─── Data section ───
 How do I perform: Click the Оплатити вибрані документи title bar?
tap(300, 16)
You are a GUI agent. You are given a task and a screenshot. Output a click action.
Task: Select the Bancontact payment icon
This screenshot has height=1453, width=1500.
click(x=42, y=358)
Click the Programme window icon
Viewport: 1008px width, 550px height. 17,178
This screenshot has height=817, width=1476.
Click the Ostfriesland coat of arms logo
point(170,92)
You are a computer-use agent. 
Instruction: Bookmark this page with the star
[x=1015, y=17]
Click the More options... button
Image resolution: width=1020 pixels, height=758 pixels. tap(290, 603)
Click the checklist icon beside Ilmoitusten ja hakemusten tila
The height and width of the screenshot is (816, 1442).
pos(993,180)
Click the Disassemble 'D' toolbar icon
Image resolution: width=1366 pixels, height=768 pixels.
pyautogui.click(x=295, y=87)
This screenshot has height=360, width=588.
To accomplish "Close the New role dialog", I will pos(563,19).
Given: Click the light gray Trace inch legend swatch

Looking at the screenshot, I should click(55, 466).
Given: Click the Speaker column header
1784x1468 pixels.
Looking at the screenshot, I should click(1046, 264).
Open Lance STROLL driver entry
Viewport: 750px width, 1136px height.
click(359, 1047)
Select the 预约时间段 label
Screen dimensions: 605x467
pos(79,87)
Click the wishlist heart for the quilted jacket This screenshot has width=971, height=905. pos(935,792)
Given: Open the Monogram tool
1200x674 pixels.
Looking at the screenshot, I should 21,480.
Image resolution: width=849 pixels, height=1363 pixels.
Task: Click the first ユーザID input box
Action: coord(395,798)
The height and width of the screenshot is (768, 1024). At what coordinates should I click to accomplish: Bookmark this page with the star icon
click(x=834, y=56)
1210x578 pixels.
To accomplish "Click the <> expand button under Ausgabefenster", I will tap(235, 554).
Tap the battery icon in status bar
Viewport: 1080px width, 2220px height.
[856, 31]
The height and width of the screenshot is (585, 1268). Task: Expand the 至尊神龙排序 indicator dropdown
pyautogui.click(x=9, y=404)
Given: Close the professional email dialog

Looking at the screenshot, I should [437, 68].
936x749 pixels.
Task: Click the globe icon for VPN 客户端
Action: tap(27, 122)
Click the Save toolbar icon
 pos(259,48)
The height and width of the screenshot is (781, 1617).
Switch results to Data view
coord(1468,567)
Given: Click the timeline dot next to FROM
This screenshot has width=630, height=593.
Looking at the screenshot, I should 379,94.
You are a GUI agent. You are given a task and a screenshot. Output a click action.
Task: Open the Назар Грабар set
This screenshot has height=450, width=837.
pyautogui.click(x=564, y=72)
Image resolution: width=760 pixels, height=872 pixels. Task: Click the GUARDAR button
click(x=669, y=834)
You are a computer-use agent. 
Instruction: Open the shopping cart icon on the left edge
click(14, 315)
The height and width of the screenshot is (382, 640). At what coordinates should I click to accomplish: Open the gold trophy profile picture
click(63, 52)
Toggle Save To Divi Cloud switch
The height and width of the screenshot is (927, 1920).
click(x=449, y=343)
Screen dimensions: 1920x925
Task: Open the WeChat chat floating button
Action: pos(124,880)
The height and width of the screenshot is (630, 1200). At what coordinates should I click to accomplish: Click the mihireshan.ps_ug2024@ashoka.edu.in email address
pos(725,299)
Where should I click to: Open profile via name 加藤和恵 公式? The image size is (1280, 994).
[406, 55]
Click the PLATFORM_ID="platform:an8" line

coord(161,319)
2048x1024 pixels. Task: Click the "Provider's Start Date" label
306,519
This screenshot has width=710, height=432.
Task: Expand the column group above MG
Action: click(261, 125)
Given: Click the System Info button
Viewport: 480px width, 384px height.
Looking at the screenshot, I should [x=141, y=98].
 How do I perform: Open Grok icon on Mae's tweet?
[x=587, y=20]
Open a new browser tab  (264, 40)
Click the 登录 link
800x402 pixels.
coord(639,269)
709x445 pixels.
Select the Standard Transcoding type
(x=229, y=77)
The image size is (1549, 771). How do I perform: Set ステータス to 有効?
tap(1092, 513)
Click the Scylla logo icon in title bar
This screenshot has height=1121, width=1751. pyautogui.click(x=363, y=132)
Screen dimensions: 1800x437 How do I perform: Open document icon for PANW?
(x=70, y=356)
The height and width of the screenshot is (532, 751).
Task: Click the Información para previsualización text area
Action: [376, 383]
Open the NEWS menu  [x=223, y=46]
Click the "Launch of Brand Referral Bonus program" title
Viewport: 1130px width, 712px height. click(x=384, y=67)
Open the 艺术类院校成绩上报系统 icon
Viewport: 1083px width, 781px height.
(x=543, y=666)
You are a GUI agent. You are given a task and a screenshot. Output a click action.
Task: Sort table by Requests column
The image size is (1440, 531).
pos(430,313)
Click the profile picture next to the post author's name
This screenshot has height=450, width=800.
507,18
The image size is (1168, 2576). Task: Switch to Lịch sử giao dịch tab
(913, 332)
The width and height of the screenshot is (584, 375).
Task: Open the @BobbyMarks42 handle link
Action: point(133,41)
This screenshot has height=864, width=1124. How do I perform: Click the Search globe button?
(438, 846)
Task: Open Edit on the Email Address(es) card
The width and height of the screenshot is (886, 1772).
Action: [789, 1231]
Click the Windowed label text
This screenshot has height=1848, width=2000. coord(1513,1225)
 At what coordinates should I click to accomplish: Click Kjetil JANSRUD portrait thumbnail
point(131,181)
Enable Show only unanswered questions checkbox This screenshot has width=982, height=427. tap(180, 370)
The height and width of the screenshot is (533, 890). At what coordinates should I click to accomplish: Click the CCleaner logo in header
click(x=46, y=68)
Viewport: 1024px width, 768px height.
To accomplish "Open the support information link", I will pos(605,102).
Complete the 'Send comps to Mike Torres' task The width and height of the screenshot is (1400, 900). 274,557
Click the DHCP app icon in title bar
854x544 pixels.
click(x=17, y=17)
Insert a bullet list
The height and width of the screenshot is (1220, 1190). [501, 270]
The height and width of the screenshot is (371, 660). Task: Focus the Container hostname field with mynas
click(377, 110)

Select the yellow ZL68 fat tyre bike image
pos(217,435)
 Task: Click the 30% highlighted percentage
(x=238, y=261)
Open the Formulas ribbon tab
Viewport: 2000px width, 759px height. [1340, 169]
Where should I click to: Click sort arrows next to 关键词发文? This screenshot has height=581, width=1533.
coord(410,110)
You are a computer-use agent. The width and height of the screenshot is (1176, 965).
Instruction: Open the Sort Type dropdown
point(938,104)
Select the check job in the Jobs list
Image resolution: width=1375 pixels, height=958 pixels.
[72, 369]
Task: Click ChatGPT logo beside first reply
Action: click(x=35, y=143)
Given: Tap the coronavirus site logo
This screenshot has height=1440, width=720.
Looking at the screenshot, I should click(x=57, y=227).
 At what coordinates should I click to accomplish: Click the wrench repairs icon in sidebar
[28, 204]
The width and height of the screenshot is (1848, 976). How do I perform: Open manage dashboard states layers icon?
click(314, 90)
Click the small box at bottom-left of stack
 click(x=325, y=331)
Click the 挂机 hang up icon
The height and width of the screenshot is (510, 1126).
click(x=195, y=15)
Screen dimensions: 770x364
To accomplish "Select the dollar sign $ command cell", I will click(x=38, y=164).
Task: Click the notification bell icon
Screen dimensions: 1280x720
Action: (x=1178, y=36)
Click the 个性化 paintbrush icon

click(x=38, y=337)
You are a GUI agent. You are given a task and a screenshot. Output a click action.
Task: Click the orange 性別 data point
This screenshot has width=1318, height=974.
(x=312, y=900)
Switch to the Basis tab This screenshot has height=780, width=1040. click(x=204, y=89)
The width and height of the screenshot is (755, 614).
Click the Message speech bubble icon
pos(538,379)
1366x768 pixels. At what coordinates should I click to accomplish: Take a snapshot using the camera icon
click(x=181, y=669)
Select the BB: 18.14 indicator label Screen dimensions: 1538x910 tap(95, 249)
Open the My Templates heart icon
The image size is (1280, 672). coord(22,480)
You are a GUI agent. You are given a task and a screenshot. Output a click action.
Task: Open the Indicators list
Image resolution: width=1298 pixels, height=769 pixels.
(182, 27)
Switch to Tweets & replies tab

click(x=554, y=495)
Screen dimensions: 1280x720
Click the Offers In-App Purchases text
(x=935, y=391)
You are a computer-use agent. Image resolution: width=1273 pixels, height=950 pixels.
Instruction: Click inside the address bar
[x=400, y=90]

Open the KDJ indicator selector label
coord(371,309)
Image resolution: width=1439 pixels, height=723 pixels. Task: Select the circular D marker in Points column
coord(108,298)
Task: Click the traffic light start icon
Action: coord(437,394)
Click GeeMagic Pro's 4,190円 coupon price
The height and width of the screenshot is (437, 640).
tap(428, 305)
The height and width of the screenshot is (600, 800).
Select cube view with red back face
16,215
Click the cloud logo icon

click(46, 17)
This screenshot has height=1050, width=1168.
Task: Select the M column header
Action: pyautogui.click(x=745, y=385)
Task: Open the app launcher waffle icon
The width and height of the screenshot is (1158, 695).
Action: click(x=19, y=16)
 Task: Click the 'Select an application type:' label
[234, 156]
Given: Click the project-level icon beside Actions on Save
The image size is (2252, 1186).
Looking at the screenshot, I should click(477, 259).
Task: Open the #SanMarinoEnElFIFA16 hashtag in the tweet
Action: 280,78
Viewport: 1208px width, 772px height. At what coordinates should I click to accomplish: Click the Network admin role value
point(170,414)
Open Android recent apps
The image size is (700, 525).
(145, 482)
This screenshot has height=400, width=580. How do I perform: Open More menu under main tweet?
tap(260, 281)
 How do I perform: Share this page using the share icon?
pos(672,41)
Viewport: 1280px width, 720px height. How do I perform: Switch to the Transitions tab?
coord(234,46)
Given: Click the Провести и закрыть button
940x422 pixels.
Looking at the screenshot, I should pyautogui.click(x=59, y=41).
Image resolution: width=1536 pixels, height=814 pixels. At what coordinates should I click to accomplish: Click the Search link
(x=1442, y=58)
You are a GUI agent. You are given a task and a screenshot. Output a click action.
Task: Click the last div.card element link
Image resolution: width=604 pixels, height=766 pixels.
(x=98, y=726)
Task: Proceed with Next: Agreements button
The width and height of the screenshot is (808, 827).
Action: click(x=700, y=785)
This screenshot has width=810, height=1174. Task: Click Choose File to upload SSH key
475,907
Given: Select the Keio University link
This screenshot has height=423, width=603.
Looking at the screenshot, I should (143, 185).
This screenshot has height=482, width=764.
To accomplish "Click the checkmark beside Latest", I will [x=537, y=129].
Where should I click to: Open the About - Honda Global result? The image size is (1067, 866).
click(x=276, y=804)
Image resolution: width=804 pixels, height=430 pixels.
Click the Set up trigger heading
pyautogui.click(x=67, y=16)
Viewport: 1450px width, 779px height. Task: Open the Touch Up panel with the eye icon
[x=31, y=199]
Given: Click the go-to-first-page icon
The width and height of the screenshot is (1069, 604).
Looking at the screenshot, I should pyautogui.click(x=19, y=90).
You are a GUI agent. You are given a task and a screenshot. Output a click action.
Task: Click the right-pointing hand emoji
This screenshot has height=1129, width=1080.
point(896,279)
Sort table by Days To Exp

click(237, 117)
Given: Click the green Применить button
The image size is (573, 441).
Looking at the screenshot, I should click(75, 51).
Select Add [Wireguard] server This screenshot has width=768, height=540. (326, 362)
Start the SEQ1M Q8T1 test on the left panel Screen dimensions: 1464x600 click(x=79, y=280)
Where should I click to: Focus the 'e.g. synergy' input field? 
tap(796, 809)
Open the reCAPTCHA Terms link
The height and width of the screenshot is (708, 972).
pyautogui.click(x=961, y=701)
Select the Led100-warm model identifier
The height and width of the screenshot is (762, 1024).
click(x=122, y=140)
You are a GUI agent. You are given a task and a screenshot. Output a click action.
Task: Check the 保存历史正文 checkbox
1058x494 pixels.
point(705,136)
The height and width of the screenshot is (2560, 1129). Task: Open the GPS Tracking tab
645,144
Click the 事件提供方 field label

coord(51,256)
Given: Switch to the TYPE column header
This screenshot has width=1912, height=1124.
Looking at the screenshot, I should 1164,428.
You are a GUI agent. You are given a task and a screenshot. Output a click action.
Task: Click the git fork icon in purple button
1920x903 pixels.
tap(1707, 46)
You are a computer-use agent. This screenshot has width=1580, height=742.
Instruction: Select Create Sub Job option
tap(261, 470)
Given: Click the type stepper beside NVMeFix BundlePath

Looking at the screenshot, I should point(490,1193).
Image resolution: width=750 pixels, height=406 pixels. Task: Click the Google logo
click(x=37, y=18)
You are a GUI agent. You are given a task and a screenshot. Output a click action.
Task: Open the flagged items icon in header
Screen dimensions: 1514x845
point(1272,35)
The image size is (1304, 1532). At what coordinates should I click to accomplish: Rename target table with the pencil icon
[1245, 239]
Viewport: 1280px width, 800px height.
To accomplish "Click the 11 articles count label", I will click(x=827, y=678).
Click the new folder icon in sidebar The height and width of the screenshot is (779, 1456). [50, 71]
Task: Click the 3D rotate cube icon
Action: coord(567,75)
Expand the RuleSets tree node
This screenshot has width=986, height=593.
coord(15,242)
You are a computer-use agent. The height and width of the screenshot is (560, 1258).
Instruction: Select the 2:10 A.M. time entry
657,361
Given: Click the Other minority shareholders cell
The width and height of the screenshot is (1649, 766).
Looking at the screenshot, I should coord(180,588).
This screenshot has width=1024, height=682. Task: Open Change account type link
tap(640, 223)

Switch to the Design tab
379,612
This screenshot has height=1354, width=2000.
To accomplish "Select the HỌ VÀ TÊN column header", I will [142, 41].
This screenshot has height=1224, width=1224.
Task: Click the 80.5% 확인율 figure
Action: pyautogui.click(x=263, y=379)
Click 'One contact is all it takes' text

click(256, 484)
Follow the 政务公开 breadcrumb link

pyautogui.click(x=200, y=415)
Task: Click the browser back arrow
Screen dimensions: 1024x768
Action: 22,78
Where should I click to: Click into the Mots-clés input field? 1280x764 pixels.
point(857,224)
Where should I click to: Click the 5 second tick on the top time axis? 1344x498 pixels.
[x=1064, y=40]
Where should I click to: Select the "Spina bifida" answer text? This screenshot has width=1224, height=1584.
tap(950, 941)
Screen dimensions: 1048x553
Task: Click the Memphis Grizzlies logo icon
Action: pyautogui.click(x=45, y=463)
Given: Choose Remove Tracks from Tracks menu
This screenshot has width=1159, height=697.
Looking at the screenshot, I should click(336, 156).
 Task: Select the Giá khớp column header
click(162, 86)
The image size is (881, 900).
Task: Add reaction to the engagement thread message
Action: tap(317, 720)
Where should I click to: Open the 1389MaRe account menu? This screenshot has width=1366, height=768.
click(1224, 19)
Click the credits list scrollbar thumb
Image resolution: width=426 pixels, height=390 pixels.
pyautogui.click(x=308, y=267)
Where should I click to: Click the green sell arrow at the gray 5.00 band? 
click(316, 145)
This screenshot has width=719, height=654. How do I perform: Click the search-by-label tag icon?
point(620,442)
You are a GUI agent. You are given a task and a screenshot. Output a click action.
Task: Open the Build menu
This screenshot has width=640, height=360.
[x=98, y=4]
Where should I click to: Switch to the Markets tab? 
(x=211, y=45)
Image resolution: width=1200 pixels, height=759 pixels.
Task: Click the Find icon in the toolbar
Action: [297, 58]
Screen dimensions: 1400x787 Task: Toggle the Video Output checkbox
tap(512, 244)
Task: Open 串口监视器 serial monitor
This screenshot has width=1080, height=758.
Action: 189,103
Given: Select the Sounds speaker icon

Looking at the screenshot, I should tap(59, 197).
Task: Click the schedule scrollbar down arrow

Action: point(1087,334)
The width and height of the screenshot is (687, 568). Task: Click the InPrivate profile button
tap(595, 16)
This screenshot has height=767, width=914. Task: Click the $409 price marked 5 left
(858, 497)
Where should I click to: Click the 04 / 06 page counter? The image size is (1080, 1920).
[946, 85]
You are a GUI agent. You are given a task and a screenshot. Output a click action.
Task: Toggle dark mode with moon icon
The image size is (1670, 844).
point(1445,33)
───
Would you output, unchanged, each line from the start of the records to the line that holds "Click the Disassemble 'D' toolbar icon", both included and nothing else?

 How do I perform: Click the Оплатити вибрані документи title bar?
tap(300, 16)
You are a GUI agent. You are given a task and a screenshot. Output a click action.
Task: Select the Bancontact payment icon
This screenshot has height=1453, width=1500.
click(x=42, y=358)
Click the Programme window icon
Viewport: 1008px width, 550px height. 17,178
This screenshot has height=817, width=1476.
Click the Ostfriesland coat of arms logo
point(170,92)
You are a computer-use agent. 
Instruction: Bookmark this page with the star
[x=1015, y=17]
Click the More options... button
Image resolution: width=1020 pixels, height=758 pixels. tap(290, 603)
Click the checklist icon beside Ilmoitusten ja hakemusten tila
The height and width of the screenshot is (816, 1442).
pos(993,180)
Click the Disassemble 'D' toolbar icon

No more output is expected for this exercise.